Por Guilherme Moraes – Advogado, Especialista em Direito do Consumidor, Dirigente do PROCON Municipal de Marília (2004 a 2013 / 2017 a 2024).
A volta às aulas costuma trazer consigo uma corrida apressada às papelarias e lojas especializadas, muitas vezes marcada por gastos excessivos e exigências que passam longe do que a lei permite. Em meio à ansiedade de pais e responsáveis, é comum que direitos básicos do consumidor sejam ignorados, enquanto práticas abusivas acabam naturalizadas ano após ano.
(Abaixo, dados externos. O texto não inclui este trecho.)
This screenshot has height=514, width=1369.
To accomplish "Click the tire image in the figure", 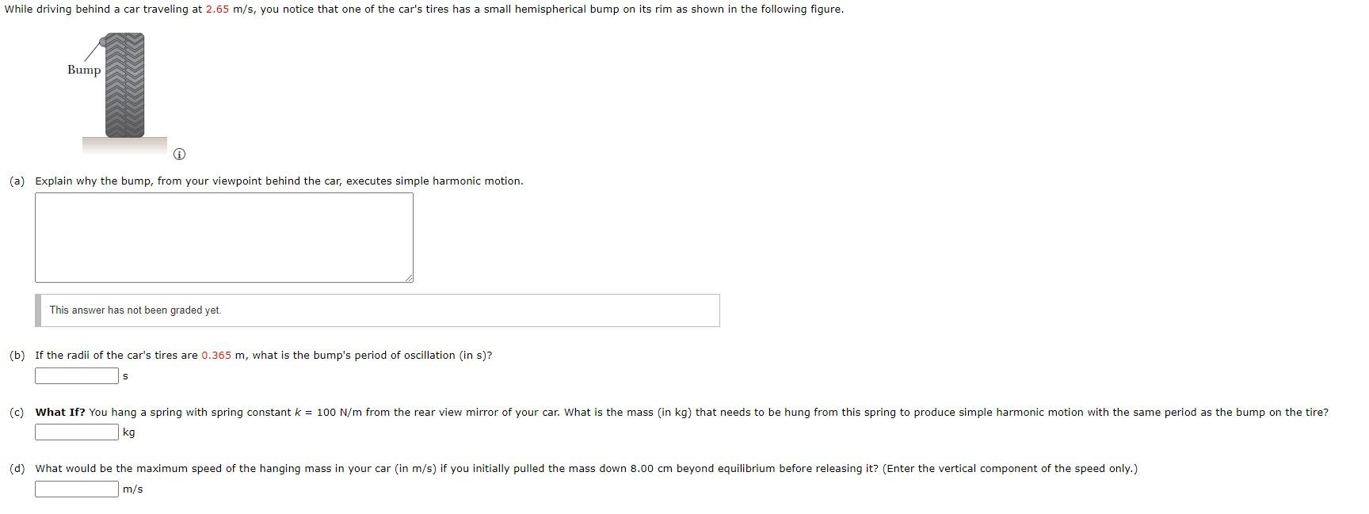I will [125, 86].
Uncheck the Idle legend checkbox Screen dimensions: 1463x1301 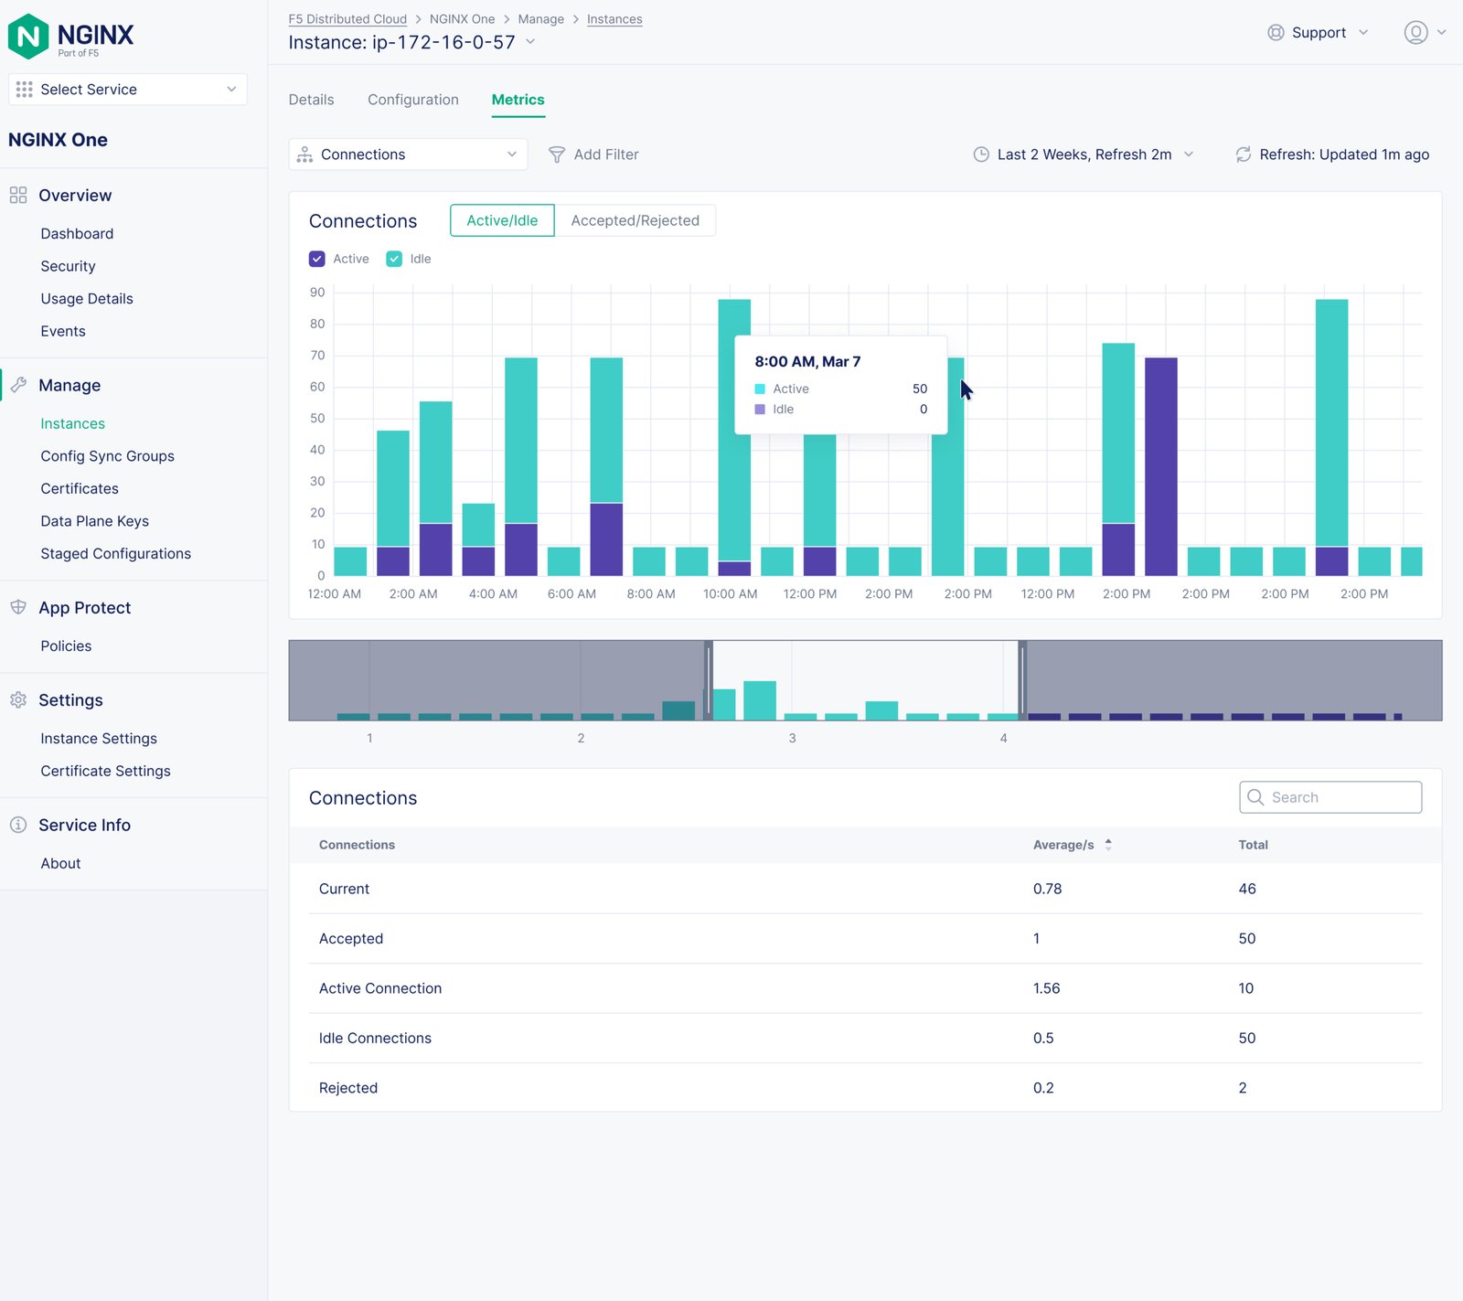coord(394,259)
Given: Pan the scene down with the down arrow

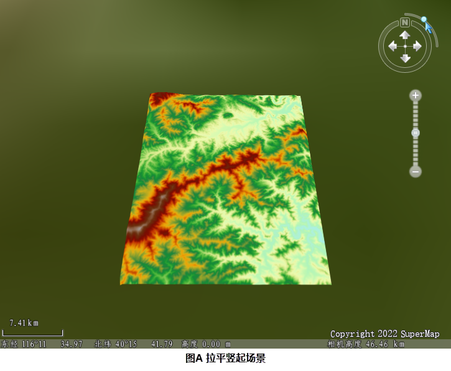Looking at the screenshot, I should point(405,58).
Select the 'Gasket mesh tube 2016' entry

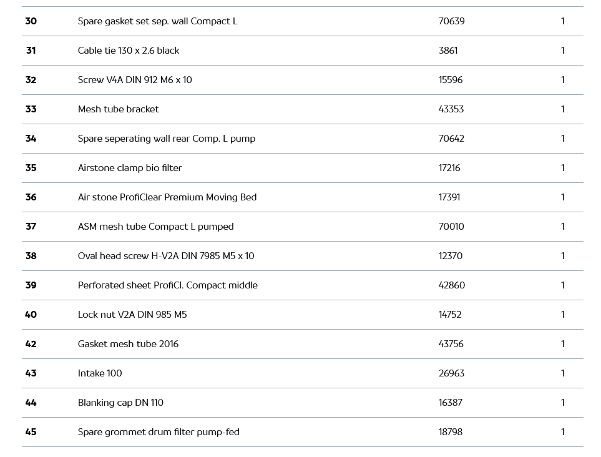tap(128, 344)
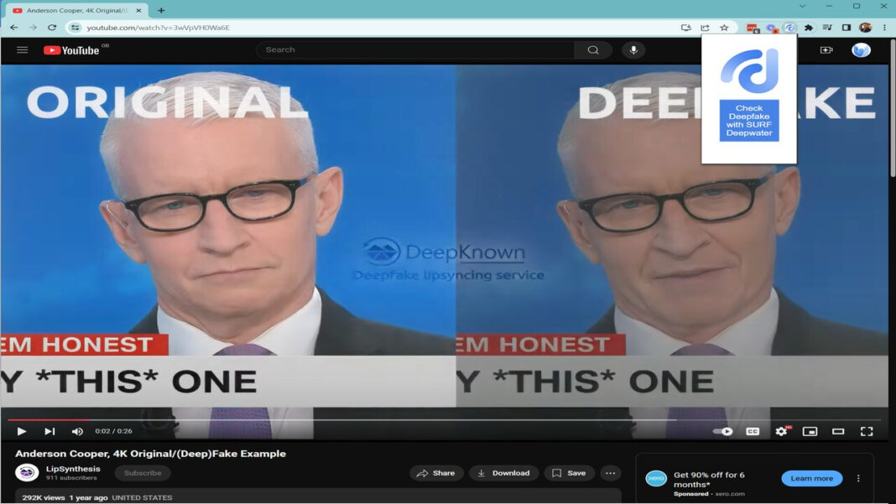The image size is (896, 504).
Task: Open the more actions menu for the video
Action: [x=610, y=473]
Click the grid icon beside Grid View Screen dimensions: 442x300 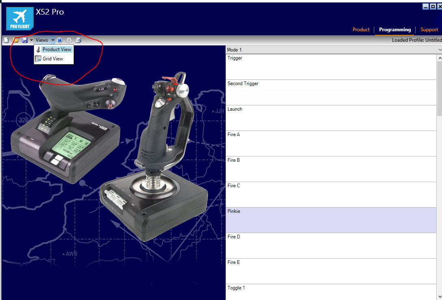(x=38, y=58)
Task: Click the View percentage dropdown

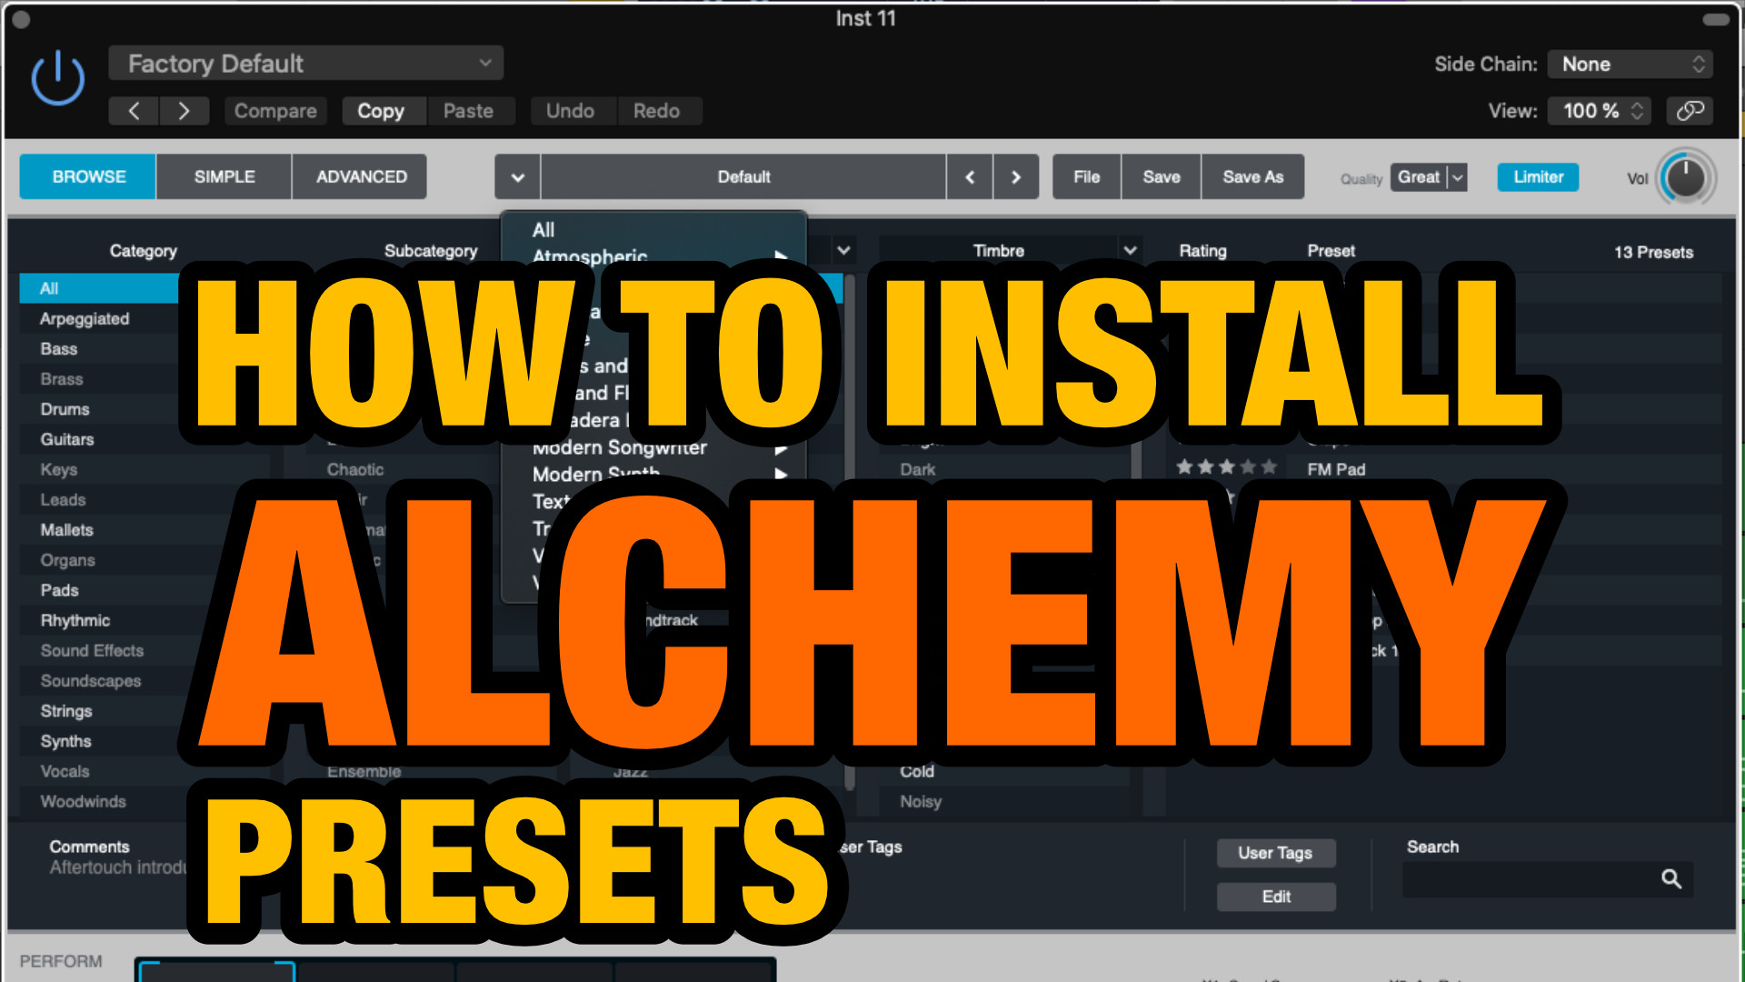Action: pyautogui.click(x=1599, y=110)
Um dos principais pontos de atenção está na lista de material escolar. Escolas não podem exigir itens de uso coletivo, como produtos de limpeza, materiais de escritório, papel higiênico ou qualquer objeto que não seja de uso individual do aluno. Esses custos fazem parte da manutenção da instituição e não podem ser repassados às famílias, sob pena de violação direta das normas de proteção ao consumidor.
Outro erro recorrente é a imposição de marcas específicas ou de lojas determinadas para a compra do material. Essa prática restringe a livre escolha, encarece o orçamento doméstico e fere o equilíbrio da relação de consumo. A exceção fica restrita a uniformes padronizados com marca registrada, quando efetivamente indispensáveis à identificação da escola.
Pesquisar preços continua sendo uma das armas mais eficazes contra abusos. Diferenças significativas podem ser encontradas entre estabelecimentos e, muitas vezes, reaproveitar materiais do ano anterior é não apenas possível, como recomendável. Personagens licenciados, apesar de atrativos, costumam inflacionar valores sem qualquer ganho pedagógico.
Também merece destaque o direito de comprar o material de forma fracionada, ao longo do ano letivo, conforme a real necessidade do aluno. A compra antecipada e integral favorece o desperdício e pressiona financeiramente as famílias, sem justificativa razoável.
No ambiente digital, o consumidor deve lembrar que compras realizadas fora do estabelecimento físico garantem o direito de arrependimento, permitindo a desistência dentro do prazo legal, com restituição dos valores pagos.

Apesar da clareza das regras, ainda é tímida a atuação fiscalizatória de muitos órgãos de defesa do consumidor, o que contribui para a repetição de abusos. Informação e postura crítica seguem sendo, infelizmente, os principais instrumentos de proteção de pais e responsáveis. Conhecer seus direitos é o primeiro passo para transformar a volta às aulas em um período de organização, e não de prejuízo.